== Extracted text
Right off the bat it is asking a different question, so the entire thought experiment doesn’t even really apply to question of abortion. It might be a little bit better if the thought experiment was trying to get us to conclude something about embryo destructive scientific experiments with ESCs. It would be closer to the moral question, but still not a good thought experiment.
- The choice to kill is always a devaluing judgement call. The choice to save is not devaluing, but a comparison of valuable human persons.
- It is perfectly reasonable to save the toddler over the embryos, because this isn’t just a numbers game. If it was 1000 embryos vs 1 embryo, obviously the 1000 should be saved. But it’s much more complex than that. It is a mistake in thinking to see this as purely a utilitarian numbers game.
- There is a significant difference between the kinds of deaths the embryos would suffer vs the kind of death the child would suffer. The toddler would suffer and die (probably slowly) in a fire. The embryos would cease metabolic activity. This doesn’t make them non-human, of course. It just means that the suffering of the toddler would be infinitely greater than the suffering of the embryos. So if we’re trying to reduce the physical suffering of those involved, the answer is obvious. Save the one that can suffer. Moreover, the familial attachments that the toddler has to her family would mean much greater grief than the loss of the embryos. Additionally, if you save the child, she is guaranteed to survive. The embryos… not so much. Not unless you have access to an IVF clinic and a perfect record of success in implantation, which no one has. Not yet anyway.
- It’s weird to think that the scientific fact that a new human life comes into existence at conception is somehow going to be changed by a thought experiment that asks whether or not you would save a toddler or an embryo. My actions regarding an ethical dilemma has nothing to do with basic human reproductive biology. And while the embryos may not be “babies”, they are living human beings at the beginning stages of their biological development. No philosophical analogy is going to change this fact of biology, heartily embraced by every developmental biology textbook, and almost every qualified scholar, in existence.
The best way to engage with this, I’ve found, is to say which one you would save, and then ask them what you should conclude from this.
====
== Extracted records
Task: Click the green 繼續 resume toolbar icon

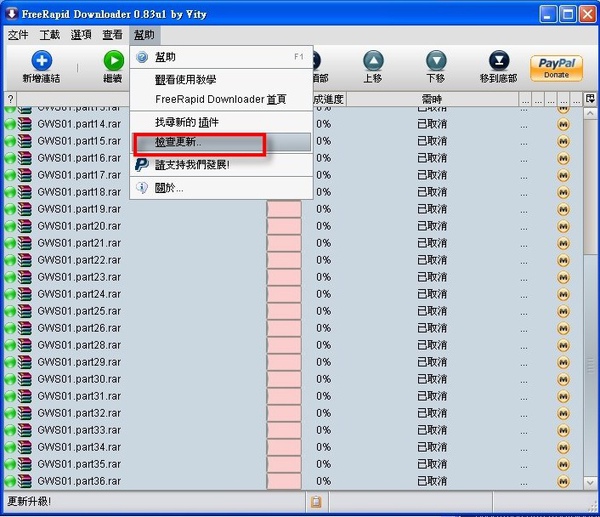Action: click(x=112, y=61)
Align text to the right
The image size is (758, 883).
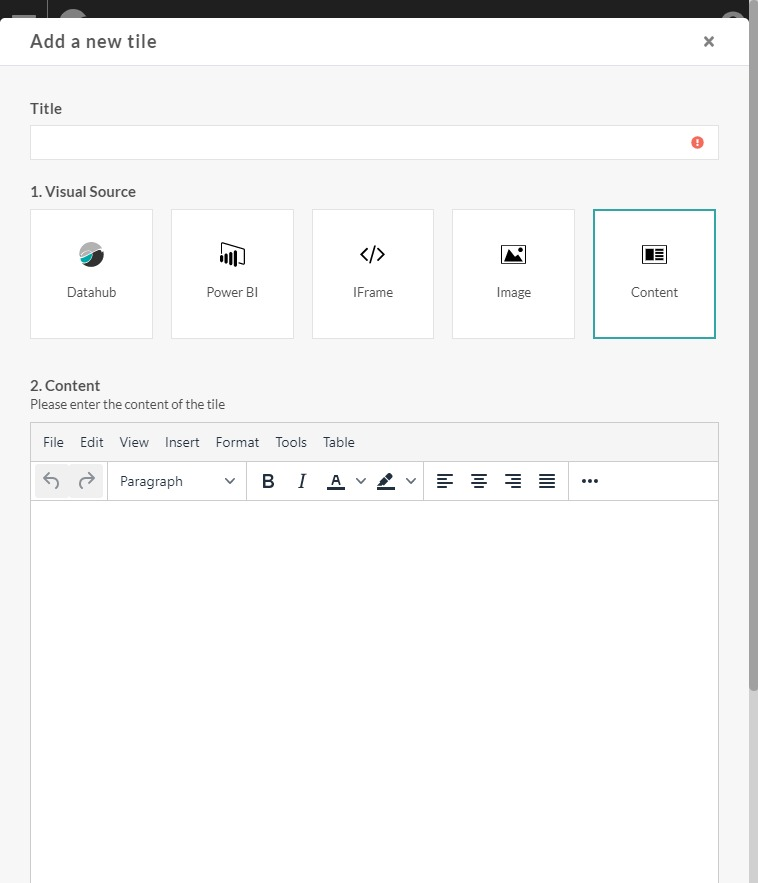click(x=513, y=481)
====
# [Tasks for this exercise]
**1.** Answer these questions about the passage on the embryo-and-toddler thought experiment:
(a) If the choice were 1000 embryos versus 1 embryo, which does the passage say should be saved?
(b) What does the passage say would happen to the embryos, in contrast to the toddler dying in a fire?
(c) What approach does the writer recommend for engaging with the thought experiment?
**2.** Take the passage on the embryo-and-toddler thought experiment further, continuing in the same voice from its final sentence.

# [Answers]
**1.**
(a) The 1000 embryos.
(b) They would cease metabolic activity.
(c) Say which one you would save, and then ask them what you should conclude from this.

**2.**
Let’s say you’d save the toddler (most would). What does that mean about the embryos? Almost all of them say it means the embryo isn’t human. And that seems obviously false, but demonstrating that is hard. The best way that I’ve found is to ask permission to explain why, and then modify the thought experiment to include 2 non-embryo entities.
Thought experiment modifications:
- What if it was two toddlers, and one was your daughter?
- Saving your daughter doesn’t mean that the other toddler is a worthless non-human or non-person. If that
- What if I have access to an IVF clinic, and I can save all 1000 embryos? Or better yet, what if the 1000 embryos are the only hope left for the human race? What if all that’s left of the human race is just you, the toddler, and 1000 embryos?
- This certainly changes the moral equation. But choosing the embryos doesn’t mean the toddler isn’t a valuable human being.
- What if it was 2 pregnant women or 2 not-pregnant women?
- This decision seems obvious (all else being equal) because they are pregnant. There are four people vs two. If we use this thought experiment, does this mean abortion is immoral?
- Comatose patients and a toddler.
- People agree that the comatose patients are morally relevant individuals but many would choose the toddler. What does that mean about the comatose patients?
…aaaaand that’s all I have on this analogy.
It took much longer and much more work than I had originally planned, but that’s what happens when there is a quick question asked by someone who didn’t think through virtually ANY of the assumptions built into the question.
Now go out there and save some babies.